February 27, 2011 at 10:32 pm
{edit} I found a bug in my code after I posted it, so I took it down. I'm trying to fix the bug right now.
--Jeff Moden
Change is inevitable... Change for the better is not.
February 27, 2011 at 10:53 pm
JJH82 (2/27/2011)
yes, I can create or use stored procedures on the server.:crazy:but i have not .Net programming experience
OK. I was suggesting a .NET stored procedure or function, so that may not fly for you.

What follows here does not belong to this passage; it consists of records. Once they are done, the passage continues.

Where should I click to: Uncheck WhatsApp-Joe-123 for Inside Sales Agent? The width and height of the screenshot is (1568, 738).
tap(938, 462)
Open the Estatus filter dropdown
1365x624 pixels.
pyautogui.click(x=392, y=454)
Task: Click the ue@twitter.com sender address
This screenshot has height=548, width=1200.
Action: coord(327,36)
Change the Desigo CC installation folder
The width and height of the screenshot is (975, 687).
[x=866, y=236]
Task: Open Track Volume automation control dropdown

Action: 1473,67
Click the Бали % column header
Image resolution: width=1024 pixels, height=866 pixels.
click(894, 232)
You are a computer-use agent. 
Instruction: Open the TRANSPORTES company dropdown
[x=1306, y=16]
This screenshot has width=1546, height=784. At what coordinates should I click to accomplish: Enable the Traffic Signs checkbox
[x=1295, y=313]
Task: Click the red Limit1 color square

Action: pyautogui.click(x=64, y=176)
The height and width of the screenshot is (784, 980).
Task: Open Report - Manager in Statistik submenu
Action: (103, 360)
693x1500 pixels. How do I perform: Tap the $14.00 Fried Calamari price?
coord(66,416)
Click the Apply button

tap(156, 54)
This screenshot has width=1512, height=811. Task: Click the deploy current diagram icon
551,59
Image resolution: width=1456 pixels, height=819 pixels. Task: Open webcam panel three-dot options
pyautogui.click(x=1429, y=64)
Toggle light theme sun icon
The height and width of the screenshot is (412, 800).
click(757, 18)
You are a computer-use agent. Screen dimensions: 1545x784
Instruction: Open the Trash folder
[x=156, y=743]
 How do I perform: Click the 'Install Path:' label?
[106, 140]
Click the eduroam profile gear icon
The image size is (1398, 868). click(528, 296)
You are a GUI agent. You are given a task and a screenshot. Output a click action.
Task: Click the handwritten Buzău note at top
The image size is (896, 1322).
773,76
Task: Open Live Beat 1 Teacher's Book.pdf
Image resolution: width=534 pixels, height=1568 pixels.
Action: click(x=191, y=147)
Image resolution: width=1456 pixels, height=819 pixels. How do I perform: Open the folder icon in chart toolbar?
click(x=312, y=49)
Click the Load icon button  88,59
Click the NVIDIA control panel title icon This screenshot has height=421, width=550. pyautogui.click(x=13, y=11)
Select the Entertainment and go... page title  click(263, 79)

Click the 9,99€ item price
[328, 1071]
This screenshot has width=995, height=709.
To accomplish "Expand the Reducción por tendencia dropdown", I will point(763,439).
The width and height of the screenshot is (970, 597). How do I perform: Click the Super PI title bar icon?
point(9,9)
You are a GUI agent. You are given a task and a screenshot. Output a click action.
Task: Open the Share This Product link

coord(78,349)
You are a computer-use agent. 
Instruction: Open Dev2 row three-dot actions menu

Until Jeff comes up with something to significantly improve the TSQL processing, one other option would be to get a .NET programmer to write a little bit of code to pre-process the files into an easier form for SQL Server to bulk load.
February 27, 2011 at 11:12 pm
Ok... I've not tested every eventuality, but this works with the test data provided by other posters.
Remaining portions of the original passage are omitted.